Hari Film Nasional

Film Terbaik di Era 50an hingga 90an

P Suryo RP Suryo R - Jumat, 30 Maret 2018
Film Terbaik di Era 50an hingga 90an
Pada setiap era terdapat film-film terbaik. (Foto: youtube)

KETIKA masa penjajahan, film-film Indonesia lebih banyak didominasi pihak asing terutama Belanda dan Tiongkok. Pada tahun 1950, sejumlah film karya anak bangsa mulai merajai box office di Indonesia.

Para sutradara Indonesia berlomba-lomba menghasilkan karya terbaiknya. Sejak saat itu, sejumlah film Indonesia mulai bermunculan. Di setiap periode,ada film-film yang menjadi ikon dimasanya. Jika kita diminta menyebutkan film Indonesia terbaik di tahun 2000an atau saat ini mungkin mudah saja. Namun, bisakah kita menyebutkan film-film Indonesia terbaik di era 50an?

Berikut sejumlah film terbaik karya sineas Indonesia di setiap masa:

Era 50an

Long March (Darah dan Doa) (1950)

Film ini cukup fenomenal di masanya. Dapat dikatakan film ini menjadi kebangkitan film karya anak bangsa. Awal syuting film ini disepakati sebagai Hari Film Nasional. Melalui film ini, Usmar Ismail selaku sutradara memotivasi sineas Indonesia lainnya untuk tampil menjadi raja di negerinya sendiri.

Lewat jam malam (1954)

Long March (Darah dan Doa) bukanlah satu-satunya karya Usmar Ismail di era 50an. Setelah sukses melalui film tersebut, Usmar kembali membuat film bertema pascakolonial berjudul Lewat Jam Malam. Berkisah tentang mantan pejuang, Iskandar (AN Alcaff) yang kembali ke masyarakat. Ia mencoba kembali menyesuaikan diri dengan keadaan yang terasa asing baginya. Pembunuhan terhadap seorang perempuan dan keluarganya terus menghantui dirinya.

Lewat Jam Malam digadang-gadang sebagai karya terbaik Usmar. Film ini merupakan sebuah kritik sosial yang tajam dan menyoroti kehidupan mantan pejuang pasca kemerdekaan. "Kepada mereka yang telah memberikan sebesar-besarnya pengorbankan nyawa mereka supaya kita yang hidup saat ini dapat menikmati segala kelezatan buah kemerdekaan. Kepada mereka yang tidak menuntut apapun buat diri mereka sendiri," demikian tulisnya di akhir film.

tiga dara
Tiga Dara. (Foto: pinterest)

Tiga Dara (1956)

- Ketentuan Tugas
Salin ulang tanpa perubahan bagian bacaan tentang film Indonesia terbaik yang dibuka dengan kata-kata yang memuat "Lewat Jam Malam digadang-gadang" dan ditutup dengan "di akhir film.".

- Data Catatan
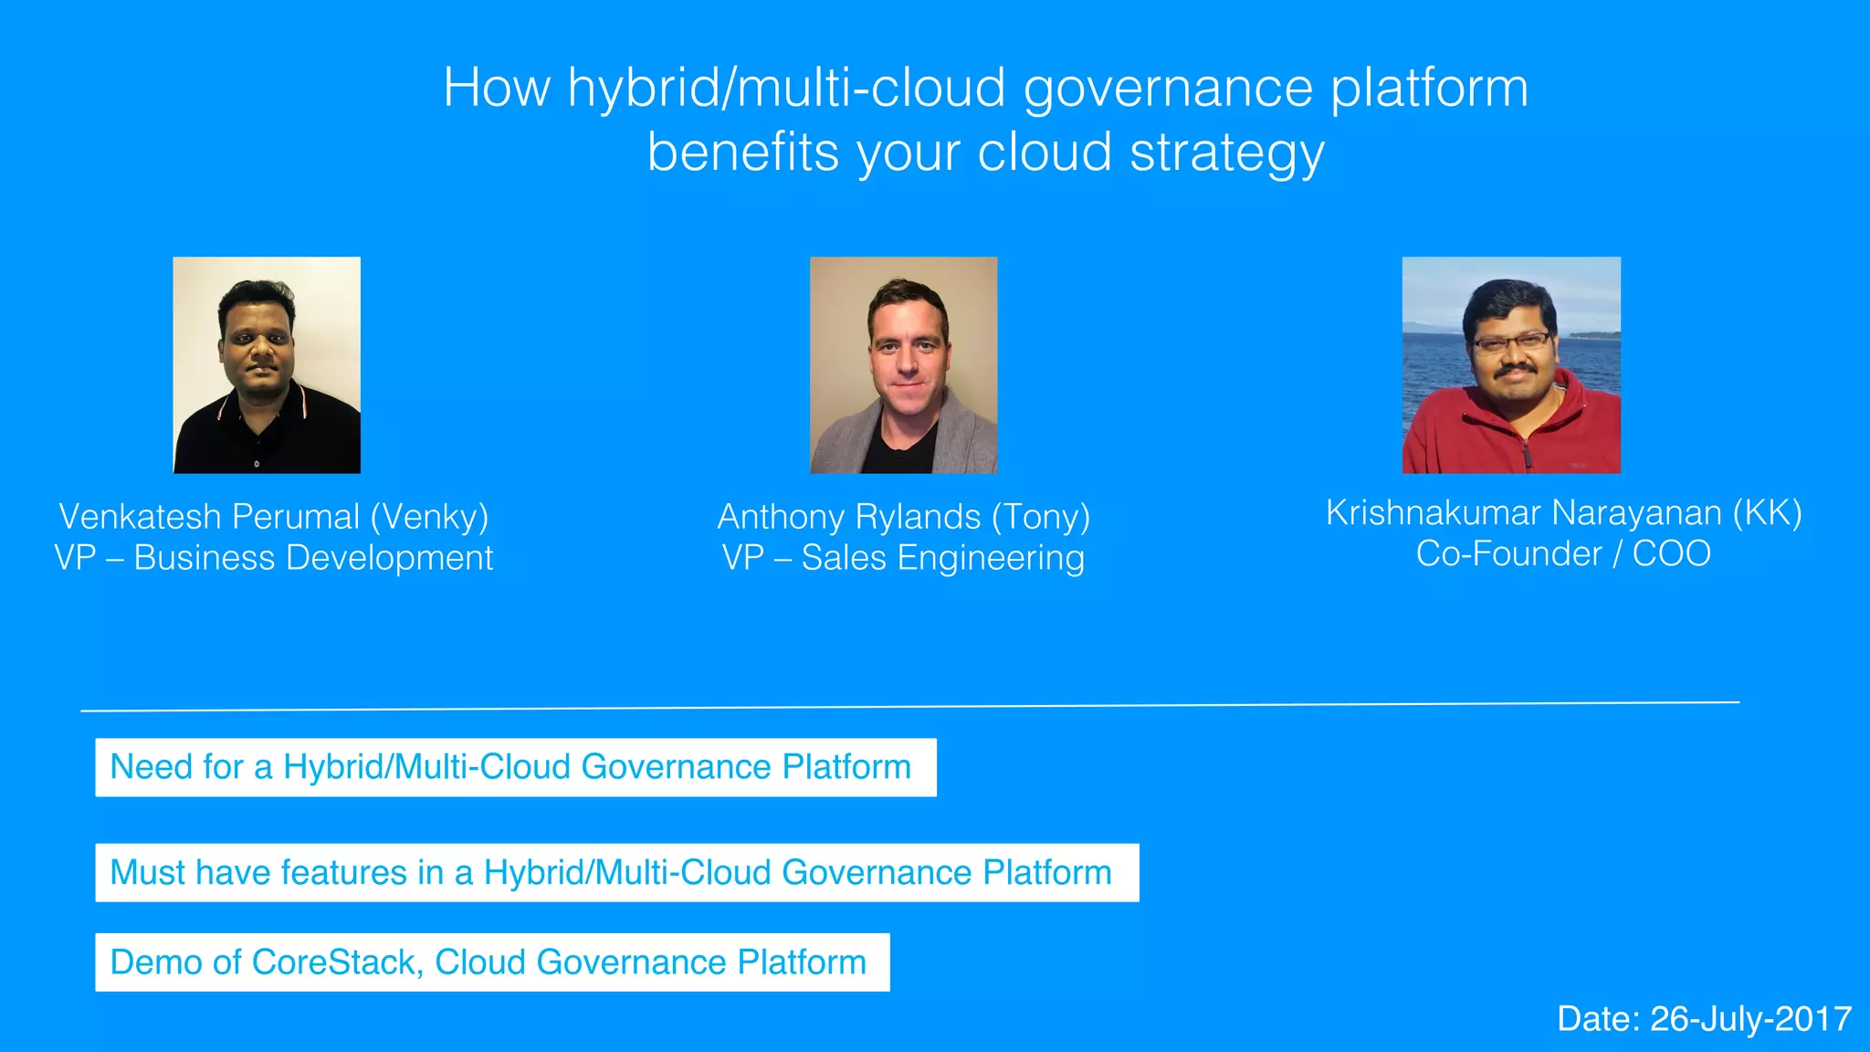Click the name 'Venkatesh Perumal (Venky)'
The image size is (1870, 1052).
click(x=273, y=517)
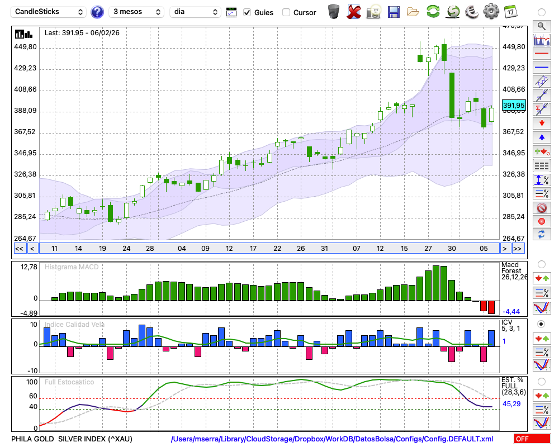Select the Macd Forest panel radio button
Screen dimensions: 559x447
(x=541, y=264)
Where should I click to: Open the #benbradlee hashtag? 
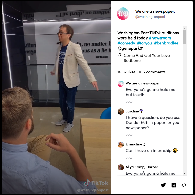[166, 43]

- Jawaban Benar
Lewat Jam Malam digadang-gadang sebagai karya terbaik Usmar. Film ini merupakan sebuah kritik sosial yang tajam dan menyoroti kehidupan mantan pejuang pasca kemerdekaan. "Kepada mereka yang telah memberikan sebesar-besarnya pengorbankan nyawa mereka supaya kita yang hidup saat ini dapat menikmati segala kelezatan buah kemerdekaan. Kepada mereka yang tidak menuntut apapun buat diri mereka sendiri," demikian tulisnya di akhir film.